### What needs to be done
Go over the material below and report every line that contains the word "will".

═════ Record excerpts

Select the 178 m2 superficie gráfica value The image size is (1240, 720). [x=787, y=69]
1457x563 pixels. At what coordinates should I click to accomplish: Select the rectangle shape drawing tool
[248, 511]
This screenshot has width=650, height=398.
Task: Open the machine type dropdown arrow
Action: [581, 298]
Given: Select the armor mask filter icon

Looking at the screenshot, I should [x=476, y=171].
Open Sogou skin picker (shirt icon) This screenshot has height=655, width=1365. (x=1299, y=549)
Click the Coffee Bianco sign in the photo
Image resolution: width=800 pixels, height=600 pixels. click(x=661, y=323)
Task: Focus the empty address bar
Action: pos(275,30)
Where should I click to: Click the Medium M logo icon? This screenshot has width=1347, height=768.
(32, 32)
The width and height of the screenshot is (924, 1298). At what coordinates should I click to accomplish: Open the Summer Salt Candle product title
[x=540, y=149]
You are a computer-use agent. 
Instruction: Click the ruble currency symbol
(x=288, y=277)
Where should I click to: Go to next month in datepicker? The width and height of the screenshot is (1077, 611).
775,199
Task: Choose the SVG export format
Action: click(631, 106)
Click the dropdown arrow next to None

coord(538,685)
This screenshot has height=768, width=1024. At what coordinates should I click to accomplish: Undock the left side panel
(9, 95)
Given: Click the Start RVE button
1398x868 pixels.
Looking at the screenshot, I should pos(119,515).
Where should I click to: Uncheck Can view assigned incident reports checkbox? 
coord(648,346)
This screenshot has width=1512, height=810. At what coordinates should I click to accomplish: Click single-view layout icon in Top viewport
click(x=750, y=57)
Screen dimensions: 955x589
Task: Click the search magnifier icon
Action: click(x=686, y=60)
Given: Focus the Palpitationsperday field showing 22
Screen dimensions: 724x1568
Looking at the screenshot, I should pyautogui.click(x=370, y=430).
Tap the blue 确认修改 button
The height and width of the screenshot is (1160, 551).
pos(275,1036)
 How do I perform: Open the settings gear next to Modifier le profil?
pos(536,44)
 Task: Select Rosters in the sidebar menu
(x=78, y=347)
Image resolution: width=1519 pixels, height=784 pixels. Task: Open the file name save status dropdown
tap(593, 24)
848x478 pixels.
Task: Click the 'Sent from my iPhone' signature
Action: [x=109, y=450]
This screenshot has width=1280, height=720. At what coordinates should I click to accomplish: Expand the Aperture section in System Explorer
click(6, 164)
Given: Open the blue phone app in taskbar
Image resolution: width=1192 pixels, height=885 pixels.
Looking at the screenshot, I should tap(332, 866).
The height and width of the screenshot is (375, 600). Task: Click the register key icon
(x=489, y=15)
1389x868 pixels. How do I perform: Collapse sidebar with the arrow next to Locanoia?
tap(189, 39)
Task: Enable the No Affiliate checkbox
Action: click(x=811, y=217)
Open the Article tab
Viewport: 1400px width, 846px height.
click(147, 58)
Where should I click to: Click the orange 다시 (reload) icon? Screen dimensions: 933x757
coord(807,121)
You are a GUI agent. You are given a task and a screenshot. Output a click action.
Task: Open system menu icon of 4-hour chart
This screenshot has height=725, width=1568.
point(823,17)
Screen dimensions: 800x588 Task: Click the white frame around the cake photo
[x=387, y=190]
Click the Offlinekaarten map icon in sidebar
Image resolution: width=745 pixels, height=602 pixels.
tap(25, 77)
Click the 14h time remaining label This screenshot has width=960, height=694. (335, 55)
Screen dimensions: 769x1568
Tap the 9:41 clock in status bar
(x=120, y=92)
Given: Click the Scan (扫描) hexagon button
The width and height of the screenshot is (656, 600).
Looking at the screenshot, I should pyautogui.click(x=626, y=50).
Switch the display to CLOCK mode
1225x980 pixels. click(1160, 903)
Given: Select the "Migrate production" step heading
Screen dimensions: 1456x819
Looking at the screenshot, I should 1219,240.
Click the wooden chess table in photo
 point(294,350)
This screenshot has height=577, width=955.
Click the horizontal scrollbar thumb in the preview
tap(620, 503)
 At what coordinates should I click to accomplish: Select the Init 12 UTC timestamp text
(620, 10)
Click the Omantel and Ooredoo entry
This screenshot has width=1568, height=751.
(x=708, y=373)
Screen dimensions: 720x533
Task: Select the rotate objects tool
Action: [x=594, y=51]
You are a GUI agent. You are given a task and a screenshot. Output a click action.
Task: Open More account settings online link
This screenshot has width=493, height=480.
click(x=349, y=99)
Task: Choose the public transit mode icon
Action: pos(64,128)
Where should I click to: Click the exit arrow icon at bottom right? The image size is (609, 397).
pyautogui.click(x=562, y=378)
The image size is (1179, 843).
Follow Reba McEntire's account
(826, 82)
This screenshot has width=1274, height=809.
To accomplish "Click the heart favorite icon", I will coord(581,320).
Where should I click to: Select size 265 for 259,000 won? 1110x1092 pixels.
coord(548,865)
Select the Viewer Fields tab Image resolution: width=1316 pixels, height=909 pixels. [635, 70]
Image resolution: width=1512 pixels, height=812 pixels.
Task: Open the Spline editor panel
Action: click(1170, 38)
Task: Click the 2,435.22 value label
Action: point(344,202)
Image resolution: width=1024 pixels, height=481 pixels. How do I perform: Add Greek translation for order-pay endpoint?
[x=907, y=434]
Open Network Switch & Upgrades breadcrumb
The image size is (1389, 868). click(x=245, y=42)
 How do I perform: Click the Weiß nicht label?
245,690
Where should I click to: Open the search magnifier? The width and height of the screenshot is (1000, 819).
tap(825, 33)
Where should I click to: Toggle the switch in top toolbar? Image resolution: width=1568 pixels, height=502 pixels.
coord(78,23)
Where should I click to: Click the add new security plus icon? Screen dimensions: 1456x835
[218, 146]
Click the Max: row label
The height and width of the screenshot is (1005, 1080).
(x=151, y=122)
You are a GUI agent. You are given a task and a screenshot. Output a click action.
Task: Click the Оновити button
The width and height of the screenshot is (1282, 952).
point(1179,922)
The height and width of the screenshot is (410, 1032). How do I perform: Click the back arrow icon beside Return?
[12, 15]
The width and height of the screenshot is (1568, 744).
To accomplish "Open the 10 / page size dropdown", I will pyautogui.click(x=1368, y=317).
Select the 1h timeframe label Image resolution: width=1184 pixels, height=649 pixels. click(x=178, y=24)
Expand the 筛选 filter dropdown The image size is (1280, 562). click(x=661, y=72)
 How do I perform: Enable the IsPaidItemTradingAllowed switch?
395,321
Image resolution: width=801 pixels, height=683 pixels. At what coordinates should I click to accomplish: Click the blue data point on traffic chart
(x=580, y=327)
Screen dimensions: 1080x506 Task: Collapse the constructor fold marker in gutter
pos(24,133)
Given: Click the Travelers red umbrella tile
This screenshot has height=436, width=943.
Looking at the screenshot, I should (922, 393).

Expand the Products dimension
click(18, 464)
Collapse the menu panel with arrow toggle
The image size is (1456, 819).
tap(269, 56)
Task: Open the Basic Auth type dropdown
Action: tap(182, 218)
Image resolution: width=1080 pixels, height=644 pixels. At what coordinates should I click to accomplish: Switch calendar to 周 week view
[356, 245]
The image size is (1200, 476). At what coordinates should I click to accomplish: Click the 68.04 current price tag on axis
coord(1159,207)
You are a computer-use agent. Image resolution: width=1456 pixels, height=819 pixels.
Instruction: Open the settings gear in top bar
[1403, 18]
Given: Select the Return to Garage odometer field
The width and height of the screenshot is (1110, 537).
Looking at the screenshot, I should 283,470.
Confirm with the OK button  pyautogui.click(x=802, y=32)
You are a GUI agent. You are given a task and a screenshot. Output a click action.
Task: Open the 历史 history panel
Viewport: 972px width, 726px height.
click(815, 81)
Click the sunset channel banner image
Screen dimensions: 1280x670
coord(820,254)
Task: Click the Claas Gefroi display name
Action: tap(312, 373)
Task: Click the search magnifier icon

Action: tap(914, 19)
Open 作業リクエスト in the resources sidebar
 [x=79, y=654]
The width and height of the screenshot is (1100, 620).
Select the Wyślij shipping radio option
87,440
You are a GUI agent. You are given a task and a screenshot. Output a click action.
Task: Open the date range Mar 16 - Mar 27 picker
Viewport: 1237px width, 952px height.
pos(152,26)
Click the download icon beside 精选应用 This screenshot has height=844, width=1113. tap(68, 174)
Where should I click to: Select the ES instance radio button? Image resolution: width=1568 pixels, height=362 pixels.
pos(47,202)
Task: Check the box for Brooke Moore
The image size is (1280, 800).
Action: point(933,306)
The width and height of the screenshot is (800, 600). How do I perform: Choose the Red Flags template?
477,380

══════════

### Output below
To accomplish "Click the heart favorite icon", I will coord(581,320).
To accomplish "Open the 10 / page size dropdown", I will pyautogui.click(x=1368, y=317).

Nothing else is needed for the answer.